Medicare Cost Report E-Filing System Webinar – April 22

CMS will hold a webinar on the Medicare cost report e-filing system on Wednesday, April 22 at 1:00 (eastern).  During this webinar, the agency will address new and upcoming functionality for Medicare Part A cost reports and hospice cap determinations in the Medicare Cost Report e-filing system.  Go here (and scroll down to “Medicare Cost Report E-Filing System Webinar – April 22”) to learn more about the webinar and go here to register to participate.

CMS – Medicare Diabetes Prevention Program 2026 Supplier Summit – April 23

CMS will hold a Medicare Diabetes Prevention Program supplier summit on Thursday, April 23 at noon (eastern) to help program participants and suppliers learn about how the program can benefit their organization and community, learn about the differences between program delivery modalities, and receive important updates from CMS and the CDC about the new online delivery option.  Learn more about the event from this CMS notice and go here to register to participate.

FDA – Increasing Access to Nonprescription Drugs Public Meeting – April 23

The FDA will hold a public meeting on Thursday, April 23 at 12:30 (eastern) on increasing access to non-prescription drugs.  Learn more about the meeting, how to submit comments, and how to register to participate from this FDA notice.

OPTN – National Town Hall Meetings – April 28 and May 13

The Organ Procurement and Transplantation Network (OPTN) will hold town hall meetings for members of the community and the public on Tuesday, April 28 at 4:00 and Wednesday, May 13 at 3:00 (both are eastern time).  These town halls will provide updates on the current state of the OPTN and its modernization efforts.  Participants will have the opportunity to submit questions in advance, and each session will include a moderated question-and-answer period.  Go here to learn more and to register to participate.

CDC – Clinician Outreach Call on Rabies – April 30

The CDC will hold a call for clinicians on Thursday, April 30 at 2:00 (eastern) during which it will discuss the current rabies landscape in the U.S. and CDC resources to help clinicians and health departments with risk assessments.  Presenters also will highlight animal-related costs and effects from rabies and how risk assessments can help avoid financial damage from costs associated with rabies exposures.  Learn more about the event and its objectives, additional resources, how to participate, and how to obtain continuing education credits for participating from this CDC notice.

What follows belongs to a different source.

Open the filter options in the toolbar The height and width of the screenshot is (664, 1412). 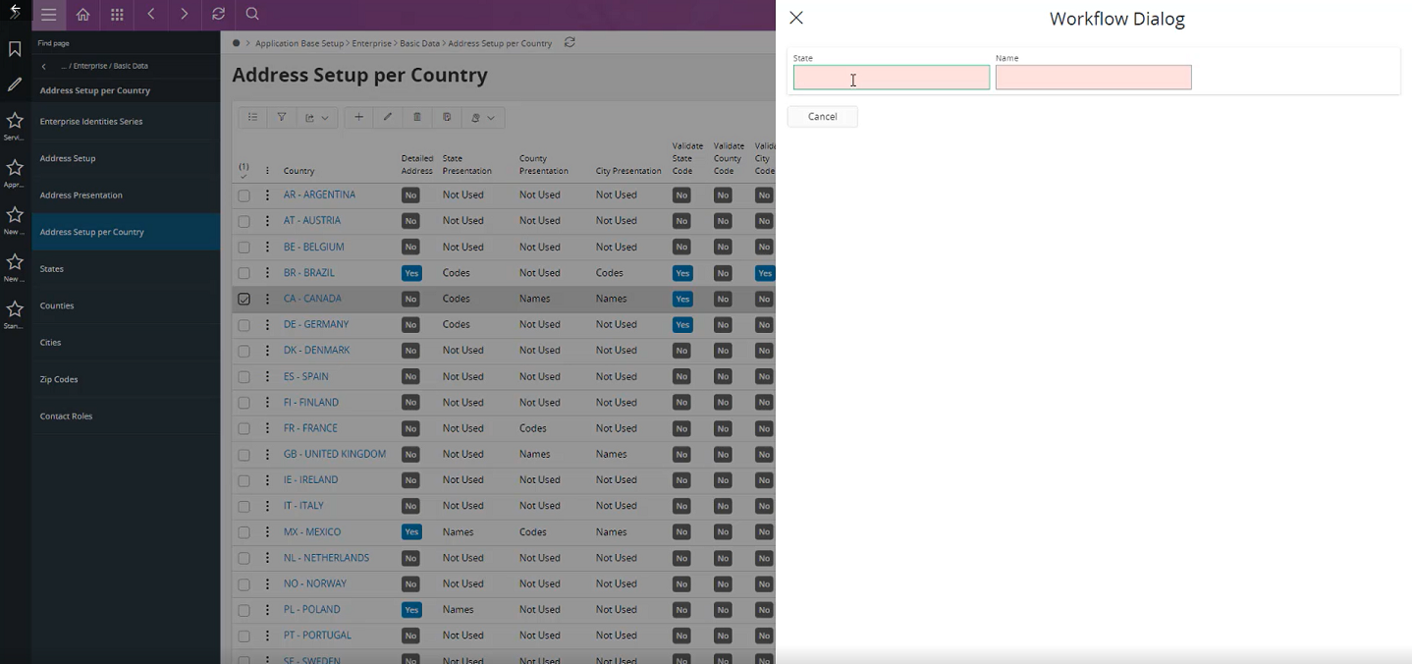[282, 117]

MACPAC – Commissioners Meeting – May 7

MedPAC’s commissioners will hold their next public meeting virtually on Thursday, May 7.  An agenda for the meeting and information about how to participate have not yet been posted; when they are, they will be found here.

HHS Office of the Assistant Secretary for Technology Policy/Office of the National Coordinator for Health Information Technology/Health Information Technology Advisory Committee – May 7

The Health Information Technology Advisory Committee of HHS’s Office of the Assistant Secretary for Technology Policy will hold its next meeting on Thursday, May 7.  This committee’s role is to identify priorities for standards adoption and make recommendations to the Assistant Secretary for Technology Policy.  Learn more about the committee, its structure, and its purpose from this HHS notice, which also outlines the meeting’s agenda.  Information about how to participate in the meeting is not yet available but when it is it will be posted here.  Other 2026 meetings will be held on September 24 and November 5.

MedPAC – Commissioners Meeting – September 3-4

MedPAC’s commissioners will hold their next public meeting virtually on Thursday, September 3 and Friday, September 4.  An agenda for the meeting and information about how to participate have not yet been posted; when they are, they will be found here.